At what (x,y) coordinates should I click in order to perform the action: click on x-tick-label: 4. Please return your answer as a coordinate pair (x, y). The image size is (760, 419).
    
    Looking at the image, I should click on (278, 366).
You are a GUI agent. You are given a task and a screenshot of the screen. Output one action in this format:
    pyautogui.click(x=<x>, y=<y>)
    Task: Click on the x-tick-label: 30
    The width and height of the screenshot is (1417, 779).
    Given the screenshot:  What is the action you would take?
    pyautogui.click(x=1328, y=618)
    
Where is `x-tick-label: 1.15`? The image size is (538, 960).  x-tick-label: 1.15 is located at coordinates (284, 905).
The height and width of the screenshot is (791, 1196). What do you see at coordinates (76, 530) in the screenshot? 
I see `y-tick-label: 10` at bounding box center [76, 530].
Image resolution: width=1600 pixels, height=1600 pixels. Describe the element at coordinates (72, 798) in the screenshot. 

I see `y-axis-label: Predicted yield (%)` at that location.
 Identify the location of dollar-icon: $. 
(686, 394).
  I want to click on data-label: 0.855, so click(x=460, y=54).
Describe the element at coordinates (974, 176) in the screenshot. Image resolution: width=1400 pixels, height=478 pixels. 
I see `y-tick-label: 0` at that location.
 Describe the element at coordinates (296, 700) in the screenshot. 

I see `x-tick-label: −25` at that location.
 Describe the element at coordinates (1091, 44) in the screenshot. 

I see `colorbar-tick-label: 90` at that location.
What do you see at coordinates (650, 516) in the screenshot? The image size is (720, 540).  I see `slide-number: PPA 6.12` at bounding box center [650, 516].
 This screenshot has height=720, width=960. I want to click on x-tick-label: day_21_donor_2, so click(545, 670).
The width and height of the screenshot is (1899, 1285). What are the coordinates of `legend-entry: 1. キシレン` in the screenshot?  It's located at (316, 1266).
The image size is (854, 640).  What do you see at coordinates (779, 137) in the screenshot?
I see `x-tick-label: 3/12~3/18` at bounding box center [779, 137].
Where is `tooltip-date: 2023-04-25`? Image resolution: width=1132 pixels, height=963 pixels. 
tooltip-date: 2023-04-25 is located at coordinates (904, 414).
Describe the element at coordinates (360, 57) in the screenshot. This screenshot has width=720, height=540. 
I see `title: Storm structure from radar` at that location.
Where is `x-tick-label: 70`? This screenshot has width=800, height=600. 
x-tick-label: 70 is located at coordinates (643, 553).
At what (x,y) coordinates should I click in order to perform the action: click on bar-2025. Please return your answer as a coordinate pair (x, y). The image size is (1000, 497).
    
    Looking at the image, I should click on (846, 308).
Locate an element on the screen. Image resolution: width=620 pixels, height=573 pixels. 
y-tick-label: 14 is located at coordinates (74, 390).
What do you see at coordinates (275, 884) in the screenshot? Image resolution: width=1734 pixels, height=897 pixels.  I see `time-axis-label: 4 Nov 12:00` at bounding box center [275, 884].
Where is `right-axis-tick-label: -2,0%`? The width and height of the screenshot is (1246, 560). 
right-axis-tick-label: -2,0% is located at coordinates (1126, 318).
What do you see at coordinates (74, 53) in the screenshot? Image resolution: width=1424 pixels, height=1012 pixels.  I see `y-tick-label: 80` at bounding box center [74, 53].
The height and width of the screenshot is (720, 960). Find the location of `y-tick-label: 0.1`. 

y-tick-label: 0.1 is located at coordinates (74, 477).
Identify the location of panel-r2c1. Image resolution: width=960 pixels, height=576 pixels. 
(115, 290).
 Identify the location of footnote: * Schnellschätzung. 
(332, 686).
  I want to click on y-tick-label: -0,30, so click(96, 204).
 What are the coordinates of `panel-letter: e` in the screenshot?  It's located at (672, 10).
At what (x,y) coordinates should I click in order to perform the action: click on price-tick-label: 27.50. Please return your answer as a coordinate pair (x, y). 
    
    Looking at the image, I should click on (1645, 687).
• • • • •
To-do item: Copy the material above word for word, from the line containing "is (1000, 497)." through the line containing "What do you see at coordinates (74, 53)", including both of those lines.

Result for this task:
At what (x,y) coordinates should I click in order to perform the action: click on bar-2025. Please return your answer as a coordinate pair (x, y). The image size is (1000, 497).
    
    Looking at the image, I should click on (846, 308).
Locate an element on the screen. Image resolution: width=620 pixels, height=573 pixels. 
y-tick-label: 14 is located at coordinates (74, 390).
What do you see at coordinates (275, 884) in the screenshot? Image resolution: width=1734 pixels, height=897 pixels.  I see `time-axis-label: 4 Nov 12:00` at bounding box center [275, 884].
Where is `right-axis-tick-label: -2,0%`? The width and height of the screenshot is (1246, 560). 
right-axis-tick-label: -2,0% is located at coordinates (1126, 318).
What do you see at coordinates (74, 53) in the screenshot? Image resolution: width=1424 pixels, height=1012 pixels.  I see `y-tick-label: 80` at bounding box center [74, 53].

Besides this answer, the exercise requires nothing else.